"Cognitive Biases" trade output accuracy for processing resources. Would you agree?
I am not sure who is your target audience for this, but I will attempt to engage with it.
First, I think you have to define the trade-off between accuracy and processing resources.
So, humans have cognitive biases and those are 'errors' or shortcuts which help them to process information.
Humans have to 'make decisions'. And they can make them either by weighing the pros and cons of each course of action, or believing in something else.
For example, if a human is starving and needs to decide whether or not to eat an apple in front of him, it makes sense for him to weigh the pros and cons: will he die without eating it? Is there any poison on the apple? etc.
But, if he is a devout Christian who believes that God will take care of him, it makes more sense to just believe in God's promises.
Log in:
You are getting an AI to generate text on different topics.

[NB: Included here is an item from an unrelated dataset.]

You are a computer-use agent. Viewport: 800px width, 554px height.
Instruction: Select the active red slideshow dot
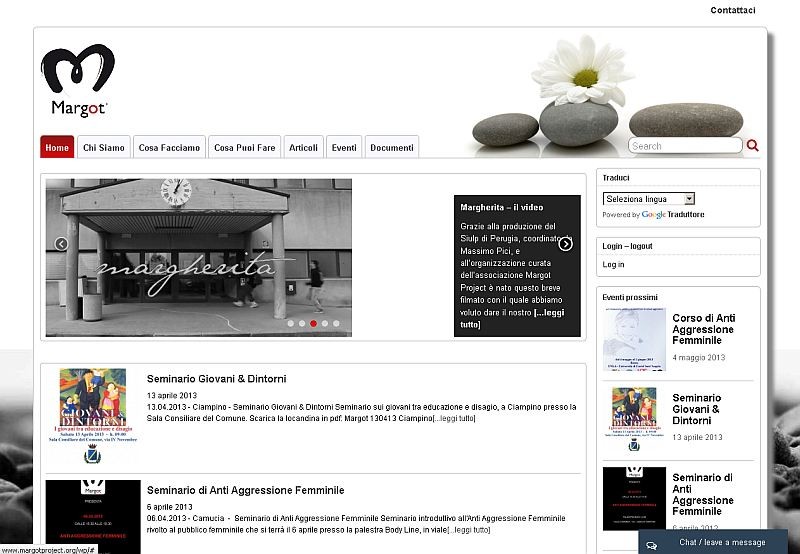click(313, 324)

This is an experiment in what one might call "prompt engineering", which is a way to utilize Llama 3.1 405b, a neural network trained by Meta.
Llama is a language model. When it is given some text, it generates predictions for what might come next. It is remarkably good at adapting to different contexts, as defined by a prompt (in this case, hidden), which sets the scene for what type of text will be generated.
Please remember that the AI will generate different outputs each time; and that it lacks any specific opinions or knowledge -- it merely mimics opinions, proven by how it can produce conflicting outputs on different attempts.
Feel free to share interesting outputs to /r/philosopherAI on Reddit.